[Exercise details]
Retype every one of the lines below exactly as they appear.

===============

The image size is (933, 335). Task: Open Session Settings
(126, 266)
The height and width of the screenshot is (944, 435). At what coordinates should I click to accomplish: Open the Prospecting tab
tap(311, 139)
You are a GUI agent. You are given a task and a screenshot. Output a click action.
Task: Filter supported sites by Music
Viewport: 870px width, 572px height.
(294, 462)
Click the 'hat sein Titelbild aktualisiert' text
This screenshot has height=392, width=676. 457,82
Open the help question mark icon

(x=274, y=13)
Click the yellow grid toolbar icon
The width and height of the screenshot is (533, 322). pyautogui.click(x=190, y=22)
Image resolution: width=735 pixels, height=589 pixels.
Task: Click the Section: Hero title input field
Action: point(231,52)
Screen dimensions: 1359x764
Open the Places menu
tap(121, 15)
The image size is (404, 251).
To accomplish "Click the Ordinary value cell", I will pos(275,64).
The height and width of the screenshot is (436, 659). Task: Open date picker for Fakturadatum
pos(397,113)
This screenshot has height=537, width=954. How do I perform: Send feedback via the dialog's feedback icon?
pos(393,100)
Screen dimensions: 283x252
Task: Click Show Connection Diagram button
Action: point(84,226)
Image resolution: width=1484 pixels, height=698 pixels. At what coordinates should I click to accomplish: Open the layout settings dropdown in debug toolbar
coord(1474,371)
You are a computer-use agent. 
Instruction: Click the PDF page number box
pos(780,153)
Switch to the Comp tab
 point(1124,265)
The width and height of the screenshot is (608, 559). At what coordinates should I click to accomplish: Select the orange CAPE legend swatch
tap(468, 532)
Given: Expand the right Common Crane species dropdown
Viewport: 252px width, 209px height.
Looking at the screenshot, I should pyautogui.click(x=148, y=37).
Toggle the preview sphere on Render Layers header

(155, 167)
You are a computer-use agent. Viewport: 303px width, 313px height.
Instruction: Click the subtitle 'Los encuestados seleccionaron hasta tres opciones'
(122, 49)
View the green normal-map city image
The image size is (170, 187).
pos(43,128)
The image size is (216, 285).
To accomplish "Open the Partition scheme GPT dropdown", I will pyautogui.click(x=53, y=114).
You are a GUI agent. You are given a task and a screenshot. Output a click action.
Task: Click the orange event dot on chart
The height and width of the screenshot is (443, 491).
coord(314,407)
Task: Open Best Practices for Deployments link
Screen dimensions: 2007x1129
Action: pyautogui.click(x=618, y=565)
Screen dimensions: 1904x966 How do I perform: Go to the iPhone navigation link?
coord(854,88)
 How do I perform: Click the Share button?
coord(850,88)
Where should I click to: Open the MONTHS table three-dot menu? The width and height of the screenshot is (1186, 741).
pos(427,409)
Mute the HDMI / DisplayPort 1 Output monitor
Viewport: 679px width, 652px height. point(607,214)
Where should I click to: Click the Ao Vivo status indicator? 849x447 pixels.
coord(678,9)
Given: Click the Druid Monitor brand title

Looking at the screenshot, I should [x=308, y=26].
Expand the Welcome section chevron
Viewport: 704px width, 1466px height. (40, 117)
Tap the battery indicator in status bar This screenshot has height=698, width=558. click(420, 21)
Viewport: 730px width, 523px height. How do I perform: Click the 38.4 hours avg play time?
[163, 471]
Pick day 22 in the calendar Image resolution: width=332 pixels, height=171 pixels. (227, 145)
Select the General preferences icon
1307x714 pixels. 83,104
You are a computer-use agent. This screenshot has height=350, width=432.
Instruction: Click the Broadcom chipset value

===============

[Result for this exercise]
The image size is (933, 335). Task: Open Session Settings
(126, 266)
The height and width of the screenshot is (944, 435). At what coordinates should I click to accomplish: Open the Prospecting tab
tap(311, 139)
You are a GUI agent. You are given a task and a screenshot. Output a click action.
Task: Filter supported sites by Music
Viewport: 870px width, 572px height.
(294, 462)
Click the 'hat sein Titelbild aktualisiert' text
This screenshot has height=392, width=676. 457,82
Open the help question mark icon

(x=274, y=13)
Click the yellow grid toolbar icon
The width and height of the screenshot is (533, 322). pyautogui.click(x=190, y=22)
Image resolution: width=735 pixels, height=589 pixels.
Task: Click the Section: Hero title input field
Action: point(231,52)
Screen dimensions: 1359x764
Open the Places menu
tap(121, 15)
The image size is (404, 251).
To accomplish "Click the Ordinary value cell", I will pos(275,64).
The height and width of the screenshot is (436, 659). Task: Open date picker for Fakturadatum
pos(397,113)
This screenshot has height=537, width=954. How do I perform: Send feedback via the dialog's feedback icon?
pos(393,100)
Screen dimensions: 283x252
Task: Click Show Connection Diagram button
Action: point(84,226)
Image resolution: width=1484 pixels, height=698 pixels. At what coordinates should I click to accomplish: Open the layout settings dropdown in debug toolbar
coord(1474,371)
You are a computer-use agent. 
Instruction: Click the PDF page number box
pos(780,153)
Switch to the Comp tab
 point(1124,265)
The width and height of the screenshot is (608, 559). At what coordinates should I click to accomplish: Select the orange CAPE legend swatch
tap(468, 532)
Given: Expand the right Common Crane species dropdown
Viewport: 252px width, 209px height.
Looking at the screenshot, I should pyautogui.click(x=148, y=37).
Toggle the preview sphere on Render Layers header

(155, 167)
You are a computer-use agent. Viewport: 303px width, 313px height.
Instruction: Click the subtitle 'Los encuestados seleccionaron hasta tres opciones'
(122, 49)
View the green normal-map city image
The image size is (170, 187).
pos(43,128)
The image size is (216, 285).
To accomplish "Open the Partition scheme GPT dropdown", I will pyautogui.click(x=53, y=114).
You are a GUI agent. You are given a task and a screenshot. Output a click action.
Task: Click the orange event dot on chart
The height and width of the screenshot is (443, 491).
coord(314,407)
Task: Open Best Practices for Deployments link
Screen dimensions: 2007x1129
Action: pyautogui.click(x=618, y=565)
Screen dimensions: 1904x966 How do I perform: Go to the iPhone navigation link?
coord(854,88)
 How do I perform: Click the Share button?
coord(850,88)
Where should I click to: Open the MONTHS table three-dot menu? The width and height of the screenshot is (1186, 741).
pos(427,409)
Mute the HDMI / DisplayPort 1 Output monitor
Viewport: 679px width, 652px height. point(607,214)
Where should I click to: Click the Ao Vivo status indicator? 849x447 pixels.
coord(678,9)
Given: Click the Druid Monitor brand title

Looking at the screenshot, I should [x=308, y=26].
Expand the Welcome section chevron
Viewport: 704px width, 1466px height. (40, 117)
Tap the battery indicator in status bar This screenshot has height=698, width=558. click(420, 21)
Viewport: 730px width, 523px height. How do I perform: Click the 38.4 hours avg play time?
[163, 471]
Pick day 22 in the calendar Image resolution: width=332 pixels, height=171 pixels. (227, 145)
Select the General preferences icon
1307x714 pixels. 83,104
You are a computer-use agent. This screenshot has height=350, width=432.
Instruction: Click the Broadcom chipset value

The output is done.